Getting near the 10k turn-around, the course began getting a bit crowded. I had to slow significantly, as there were sections that were people, from one edge of the course to the other. Those crowds only stuck around for a short while, and the trail was back to a nice, open path.
There was a left turn for 5k/10k runners to head to the finish, while full and half marathoners were to go straight. Around that point, the full marathon runners started coming back from the second turn-around.
At the second, and last, turn-around point, the volunteer was a character. With a sign on the edge of the course, and one in the middle, he stood just beyond the signs saying, “Turn around here. Half, or Full, you turn-around here. Don’t run past me, go back now!” As well as other similar things that I can’t recall. Made me smile and crack up a little as I was able to see how close the next runners were behind me.
Shockingly, Gerard was not there. Blue Hat, and Orange Shirt were, though. I don’t know when or how Orange Shirt got there, but he made it. Plus, they were not far behind me. My competitive spirit gave my legs energy, as I was not going to *let* anybody pass me. They were going to have to earn 5th overall!
Blue Hat tried to surge past me a couple times. Each time he surged, my legs came to life again, and held him off. He fell back in behind me. It was only a matter of minutes before we made that last right turn back down to Boulder Beach.
Another downhill lay before us, add to that my practicing a strong finishing “kick” – 5th was mine to lose. Sailing down the hill, weaving around other distance runners, I managed to hold off all challengers! 5th overall was mine, on this day I planned to run easy.
Talking with Gerard after the race, he recounted how after the last turn-around we just pulled away from him. Knowing how strong of a runner he is, I was shocked that things played out that way.
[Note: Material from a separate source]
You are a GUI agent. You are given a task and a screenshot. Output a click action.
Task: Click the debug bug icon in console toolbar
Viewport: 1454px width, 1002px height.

Official finish time: 1:37:14
With the way the top three runners worked out, while I was the 2nd of nine 30-39 year old male runners, I captured the top spot, Gerard picked up the second age group spot.
I am still in disbelief that I managed a 7:2x pace for 13.1 hilly miles. My PR is a 1:33:xx in Cedar City, with the massive downhill. What lies ahead, as I run more, race more, and challenge myself with each new race?